**AUFGABE 1**
Beantworte anhand der Forumsdiskussion über die Bildgröße in Premiere diese Fragen:
(a) Wie groß ist das Bild, das importiert wird?
(b) Welchen Videofilter empfiehlt goela?
(c) In welchem Dateiformat liegt das Bild laut vipey wirklich vor?
**AUFGABE 2**
Schreib den Absatz aus der Forumsdiskussion, der mit „bin mir nicht sicher ob die bildgröße“ beginnt, als kurze Liste um. Die wichtigsten Angaben sollen erhalten bleiben.

# [Adobe Premiere] Bildgröße



## vipey (10. Juni 2003)

Also ihr könnt mich von mir aus dumm nennen und so aber ich mach halt nich viel mit Premiere... Suche funktioniert momentan auch nich "Fehler 500: Script konnte nicht fehlerfrei ausgeführt werden"

Aber egal; ich hab folgendes Anliegen.

Wenn ich ein Bild importiere ( 150x150 pixel ) dann wird das automatisch auf die Größe des Videos getrimmt ( 640x460 pixel )
Wie kann ich das umgehen ? Wie schaff ich, dass das Bild wirklich nur 150 Pixel hoch ist ? Das nervt mich total 

Danke für Antworten


----------



## goela (10. Juni 2003)

Mit den PAN-Videofilter!

Schau Dir mal folgendes Tutorial an. Müsste Dir bei Deinem Problem weiterhelfen!

PAN-Filter


----------



## vipey (10. Juni 2003)

Bevor ich mir das ganze jetzt auf Englisch durchles: 
Gibts keine Möglichkeit einfach das Bild zu "resizen", bzw einfach eine Möglichkeit, dass das Bild nich verzerrt wird sondern, dass die orig. Größe erhalten bleibt ?

Ich weiß nicht ob das da beschrieben ist, ich bin einfach nur zu faul so viel Text durchzulesen. Es müsste doch ne stinknormale Option geben Oo


----------



## brecht (10. Juni 2003)

bin mir nicht sicher ob die bildgröße beibehalten wird - aber ein versuch ist es wert - einfach den Clip (das bild) in der Timeline markieren, dann rechten mausklick - und dort die einstellung seitenverhältnis beibehalten anwählen -


----------



## vipey (10. Juni 2003)

das ermöglicht nur, das die verhältnisse beibehalten werden.
es muss doch irgendwo nen punkt geben wo man die gröe von was importiertem egal ob video oder bild ändern kann ... *confused*


----------



## goela (10. Juni 2003)

Mir ist nichts bekannt! Premiere skaliert leider die BMPs immer auf Videogrösse! Leider!


----------



## vipey (10. Juni 2003)

is kein bmp is n jpg :>

ne aber egal dann muss ichs wohl so machen das ich nen bild in 640x480 mach und das transparent ... so das mein bild an der gewünschsten stelle is


----------

**DATENEINTRÄGE**
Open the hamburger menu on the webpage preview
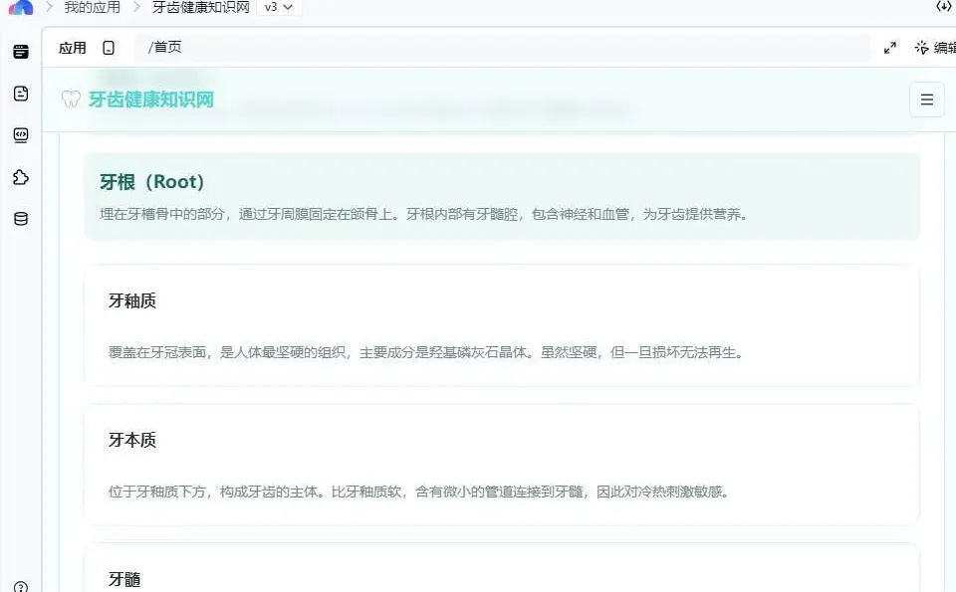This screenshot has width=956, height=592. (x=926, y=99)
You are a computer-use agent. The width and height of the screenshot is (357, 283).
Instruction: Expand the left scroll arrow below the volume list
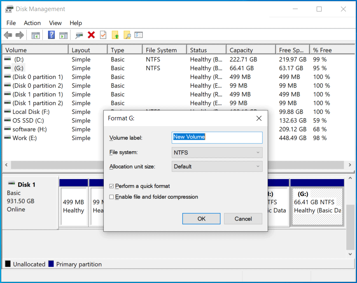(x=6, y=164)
==
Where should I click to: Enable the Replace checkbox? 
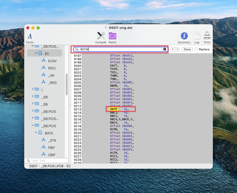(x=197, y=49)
--
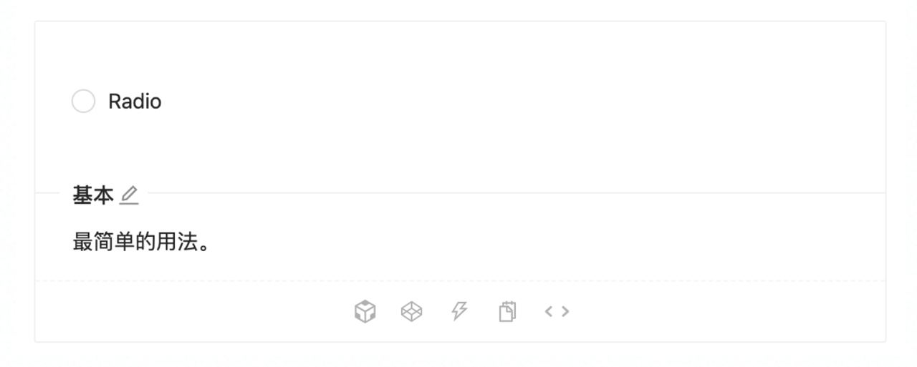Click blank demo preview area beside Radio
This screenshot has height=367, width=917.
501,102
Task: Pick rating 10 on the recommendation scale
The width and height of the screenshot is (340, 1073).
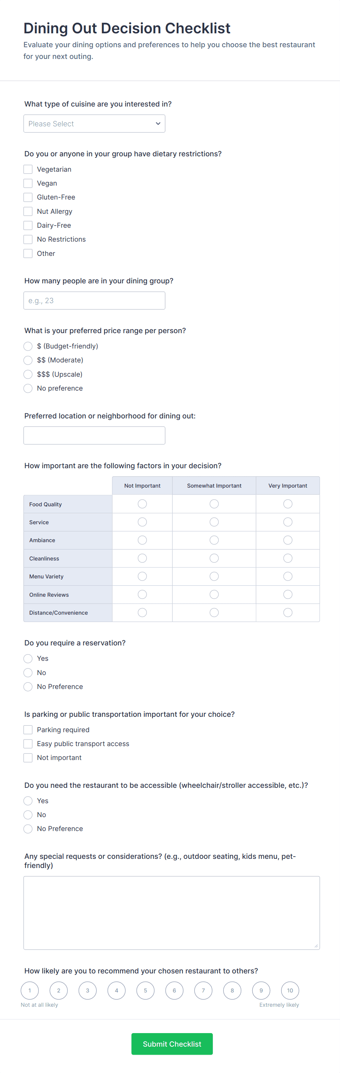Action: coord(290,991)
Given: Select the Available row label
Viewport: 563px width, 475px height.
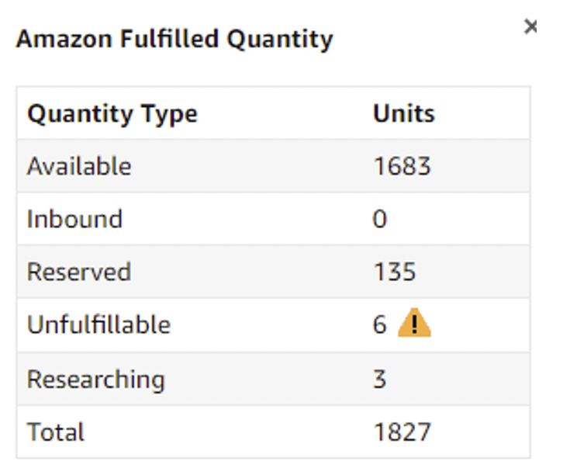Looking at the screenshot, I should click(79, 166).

**RICHTIGE LÖSUNG 1**
(a) 150x150 Pixel
(b) Den PAN-Videofilter
(c) JPG

**RICHTIGE LÖSUNG 2**
- Nicht sicher, ob die Bildgröße erhalten bleibt, aber einen Versuch wert
- Den Clip (das Bild) in der Timeline markieren
- Mit der rechten Maustaste klicken
- Die Einstellung „Seitenverhältnis beibehalten“ wählen